* **GOAL OF THE EXERCISE**:
Each entry below must appear in the answer exactly as written.

─── RECORDS TO PROCESS

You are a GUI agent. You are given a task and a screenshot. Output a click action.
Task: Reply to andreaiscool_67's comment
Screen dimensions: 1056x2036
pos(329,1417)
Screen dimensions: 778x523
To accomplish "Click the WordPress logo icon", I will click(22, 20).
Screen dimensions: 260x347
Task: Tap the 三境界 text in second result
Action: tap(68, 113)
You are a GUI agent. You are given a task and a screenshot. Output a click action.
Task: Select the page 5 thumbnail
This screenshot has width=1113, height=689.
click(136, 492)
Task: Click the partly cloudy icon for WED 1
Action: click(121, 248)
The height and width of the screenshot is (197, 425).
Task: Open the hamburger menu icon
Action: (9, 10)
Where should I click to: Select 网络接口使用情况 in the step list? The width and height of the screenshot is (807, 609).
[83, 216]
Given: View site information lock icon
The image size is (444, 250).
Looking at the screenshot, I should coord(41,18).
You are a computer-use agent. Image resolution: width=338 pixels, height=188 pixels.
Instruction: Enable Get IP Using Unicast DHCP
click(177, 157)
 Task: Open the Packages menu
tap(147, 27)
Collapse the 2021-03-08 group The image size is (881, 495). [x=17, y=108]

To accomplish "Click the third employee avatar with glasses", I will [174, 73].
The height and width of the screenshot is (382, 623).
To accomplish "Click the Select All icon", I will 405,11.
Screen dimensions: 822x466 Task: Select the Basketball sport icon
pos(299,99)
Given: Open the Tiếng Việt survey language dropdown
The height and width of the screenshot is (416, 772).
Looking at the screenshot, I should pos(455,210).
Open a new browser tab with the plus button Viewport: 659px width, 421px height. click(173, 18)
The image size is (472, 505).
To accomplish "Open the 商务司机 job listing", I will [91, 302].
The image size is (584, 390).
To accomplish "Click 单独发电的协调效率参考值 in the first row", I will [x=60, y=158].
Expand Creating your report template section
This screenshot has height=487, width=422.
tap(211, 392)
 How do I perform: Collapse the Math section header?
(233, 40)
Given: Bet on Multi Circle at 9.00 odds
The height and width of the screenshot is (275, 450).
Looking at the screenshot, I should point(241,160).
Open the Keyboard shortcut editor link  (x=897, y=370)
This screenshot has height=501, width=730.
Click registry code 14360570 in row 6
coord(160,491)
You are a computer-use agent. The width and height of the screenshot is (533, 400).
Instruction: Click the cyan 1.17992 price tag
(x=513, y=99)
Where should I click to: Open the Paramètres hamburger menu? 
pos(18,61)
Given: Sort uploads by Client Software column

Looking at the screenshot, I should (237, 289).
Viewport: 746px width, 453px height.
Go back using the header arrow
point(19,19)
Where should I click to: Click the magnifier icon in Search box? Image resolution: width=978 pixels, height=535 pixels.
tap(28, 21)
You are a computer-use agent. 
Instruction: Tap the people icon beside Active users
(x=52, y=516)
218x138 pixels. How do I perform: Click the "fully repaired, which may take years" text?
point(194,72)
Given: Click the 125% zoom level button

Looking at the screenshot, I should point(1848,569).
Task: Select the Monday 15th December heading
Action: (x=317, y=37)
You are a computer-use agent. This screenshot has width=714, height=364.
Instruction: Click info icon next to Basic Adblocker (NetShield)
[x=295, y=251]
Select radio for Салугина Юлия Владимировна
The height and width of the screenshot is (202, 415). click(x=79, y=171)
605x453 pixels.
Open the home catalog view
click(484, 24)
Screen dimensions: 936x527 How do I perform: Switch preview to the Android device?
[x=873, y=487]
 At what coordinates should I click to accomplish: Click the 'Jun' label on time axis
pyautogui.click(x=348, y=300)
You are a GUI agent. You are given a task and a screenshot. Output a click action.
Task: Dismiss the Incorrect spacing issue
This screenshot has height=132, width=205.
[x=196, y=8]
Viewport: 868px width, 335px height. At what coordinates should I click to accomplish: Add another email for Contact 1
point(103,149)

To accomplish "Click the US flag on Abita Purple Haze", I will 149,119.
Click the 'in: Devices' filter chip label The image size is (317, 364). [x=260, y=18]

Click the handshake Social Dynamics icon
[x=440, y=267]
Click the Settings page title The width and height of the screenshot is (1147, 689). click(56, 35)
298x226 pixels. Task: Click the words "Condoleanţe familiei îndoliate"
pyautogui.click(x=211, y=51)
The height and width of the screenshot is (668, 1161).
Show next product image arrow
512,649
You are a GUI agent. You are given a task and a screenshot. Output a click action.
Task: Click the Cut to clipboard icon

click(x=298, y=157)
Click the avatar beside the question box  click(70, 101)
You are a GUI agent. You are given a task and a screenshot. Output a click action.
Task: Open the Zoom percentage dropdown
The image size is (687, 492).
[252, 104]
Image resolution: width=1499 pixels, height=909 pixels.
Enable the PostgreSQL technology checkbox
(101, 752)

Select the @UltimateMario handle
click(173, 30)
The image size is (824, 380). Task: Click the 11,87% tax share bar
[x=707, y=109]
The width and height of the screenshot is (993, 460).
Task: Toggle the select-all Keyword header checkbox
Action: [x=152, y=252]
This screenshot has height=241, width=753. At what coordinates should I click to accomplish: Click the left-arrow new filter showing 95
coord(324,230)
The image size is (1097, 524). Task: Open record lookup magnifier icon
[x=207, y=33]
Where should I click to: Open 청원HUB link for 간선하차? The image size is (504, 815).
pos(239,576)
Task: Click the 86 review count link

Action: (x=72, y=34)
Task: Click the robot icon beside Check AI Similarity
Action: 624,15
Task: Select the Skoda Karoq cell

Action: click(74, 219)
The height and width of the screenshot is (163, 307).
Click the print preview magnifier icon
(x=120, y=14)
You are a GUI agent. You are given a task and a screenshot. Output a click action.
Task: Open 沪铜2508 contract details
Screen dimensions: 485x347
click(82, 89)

──────

* **SOLVED PROBLEM**:
You are a GUI agent. You are given a task and a screenshot. Output a click action.
Task: Reply to andreaiscool_67's comment
Screen dimensions: 1056x2036
pos(329,1417)
Screen dimensions: 778x523
To accomplish "Click the WordPress logo icon", I will click(22, 20).
Screen dimensions: 260x347
Task: Tap the 三境界 text in second result
Action: tap(68, 113)
You are a GUI agent. You are given a task and a screenshot. Output a click action.
Task: Select the page 5 thumbnail
This screenshot has width=1113, height=689.
click(136, 492)
Task: Click the partly cloudy icon for WED 1
Action: click(121, 248)
The height and width of the screenshot is (197, 425).
Task: Open the hamburger menu icon
Action: (9, 10)
Where should I click to: Select 网络接口使用情况 in the step list? The width and height of the screenshot is (807, 609).
[83, 216]
Given: View site information lock icon
The image size is (444, 250).
Looking at the screenshot, I should coord(41,18).
You are a computer-use agent. Image resolution: width=338 pixels, height=188 pixels.
Instruction: Enable Get IP Using Unicast DHCP
click(177, 157)
 Task: Open the Packages menu
tap(147, 27)
Collapse the 2021-03-08 group The image size is (881, 495). [x=17, y=108]

To accomplish "Click the third employee avatar with glasses", I will [174, 73].
The height and width of the screenshot is (382, 623).
To accomplish "Click the Select All icon", I will 405,11.
Screen dimensions: 822x466 Task: Select the Basketball sport icon
pos(299,99)
Given: Open the Tiếng Việt survey language dropdown
The height and width of the screenshot is (416, 772).
Looking at the screenshot, I should pos(455,210).
Open a new browser tab with the plus button Viewport: 659px width, 421px height. click(173, 18)
The image size is (472, 505).
To accomplish "Open the 商务司机 job listing", I will [91, 302].
The image size is (584, 390).
To accomplish "Click 单独发电的协调效率参考值 in the first row", I will [x=60, y=158].
Expand Creating your report template section
This screenshot has height=487, width=422.
tap(211, 392)
 How do I perform: Collapse the Math section header?
(233, 40)
Given: Bet on Multi Circle at 9.00 odds
The height and width of the screenshot is (275, 450).
Looking at the screenshot, I should point(241,160).
Open the Keyboard shortcut editor link  (x=897, y=370)
This screenshot has height=501, width=730.
Click registry code 14360570 in row 6
coord(160,491)
You are a computer-use agent. The width and height of the screenshot is (533, 400).
Instruction: Click the cyan 1.17992 price tag
(x=513, y=99)
Where should I click to: Open the Paramètres hamburger menu? 
pos(18,61)
Given: Sort uploads by Client Software column

Looking at the screenshot, I should (237, 289).
Viewport: 746px width, 453px height.
Go back using the header arrow
point(19,19)
Where should I click to: Click the magnifier icon in Search box? Image resolution: width=978 pixels, height=535 pixels.
tap(28, 21)
You are a computer-use agent. 
Instruction: Tap the people icon beside Active users
(x=52, y=516)
218x138 pixels. How do I perform: Click the "fully repaired, which may take years" text?
point(194,72)
Given: Click the 125% zoom level button

Looking at the screenshot, I should point(1848,569).
Task: Select the Monday 15th December heading
Action: (x=317, y=37)
You are a computer-use agent. This screenshot has width=714, height=364.
Instruction: Click info icon next to Basic Adblocker (NetShield)
[x=295, y=251]
Select radio for Салугина Юлия Владимировна
The height and width of the screenshot is (202, 415). click(x=79, y=171)
605x453 pixels.
Open the home catalog view
click(484, 24)
Screen dimensions: 936x527 How do I perform: Switch preview to the Android device?
[x=873, y=487]
 At what coordinates should I click to accomplish: Click the 'Jun' label on time axis
pyautogui.click(x=348, y=300)
You are a GUI agent. You are given a task and a screenshot. Output a click action.
Task: Dismiss the Incorrect spacing issue
This screenshot has height=132, width=205.
[x=196, y=8]
Viewport: 868px width, 335px height. At what coordinates should I click to accomplish: Add another email for Contact 1
point(103,149)

To accomplish "Click the US flag on Abita Purple Haze", I will 149,119.
Click the 'in: Devices' filter chip label The image size is (317, 364). [x=260, y=18]

Click the handshake Social Dynamics icon
[x=440, y=267]
Click the Settings page title The width and height of the screenshot is (1147, 689). click(56, 35)
298x226 pixels. Task: Click the words "Condoleanţe familiei îndoliate"
pyautogui.click(x=211, y=51)
The height and width of the screenshot is (668, 1161).
Show next product image arrow
512,649
You are a GUI agent. You are given a task and a screenshot. Output a click action.
Task: Click the Cut to clipboard icon

click(x=298, y=157)
Click the avatar beside the question box  click(70, 101)
You are a GUI agent. You are given a task and a screenshot. Output a click action.
Task: Open the Zoom percentage dropdown
The image size is (687, 492).
[252, 104]
Image resolution: width=1499 pixels, height=909 pixels.
Enable the PostgreSQL technology checkbox
(101, 752)

Select the @UltimateMario handle
click(173, 30)
The image size is (824, 380). Task: Click the 11,87% tax share bar
[x=707, y=109]
The width and height of the screenshot is (993, 460).
Task: Toggle the select-all Keyword header checkbox
Action: [x=152, y=252]
This screenshot has height=241, width=753. At what coordinates should I click to accomplish: Click the left-arrow new filter showing 95
coord(324,230)
The image size is (1097, 524). Task: Open record lookup magnifier icon
[x=207, y=33]
Where should I click to: Open 청원HUB link for 간선하차? The image size is (504, 815).
pos(239,576)
Task: Click the 86 review count link

Action: (x=72, y=34)
Task: Click the robot icon beside Check AI Similarity
Action: 624,15
Task: Select the Skoda Karoq cell

Action: click(74, 219)
The height and width of the screenshot is (163, 307).
Click the print preview magnifier icon
(x=120, y=14)
You are a GUI agent. You are given a task and a screenshot. Output a click action.
Task: Open 沪铜2508 contract details
Screen dimensions: 485x347
click(82, 89)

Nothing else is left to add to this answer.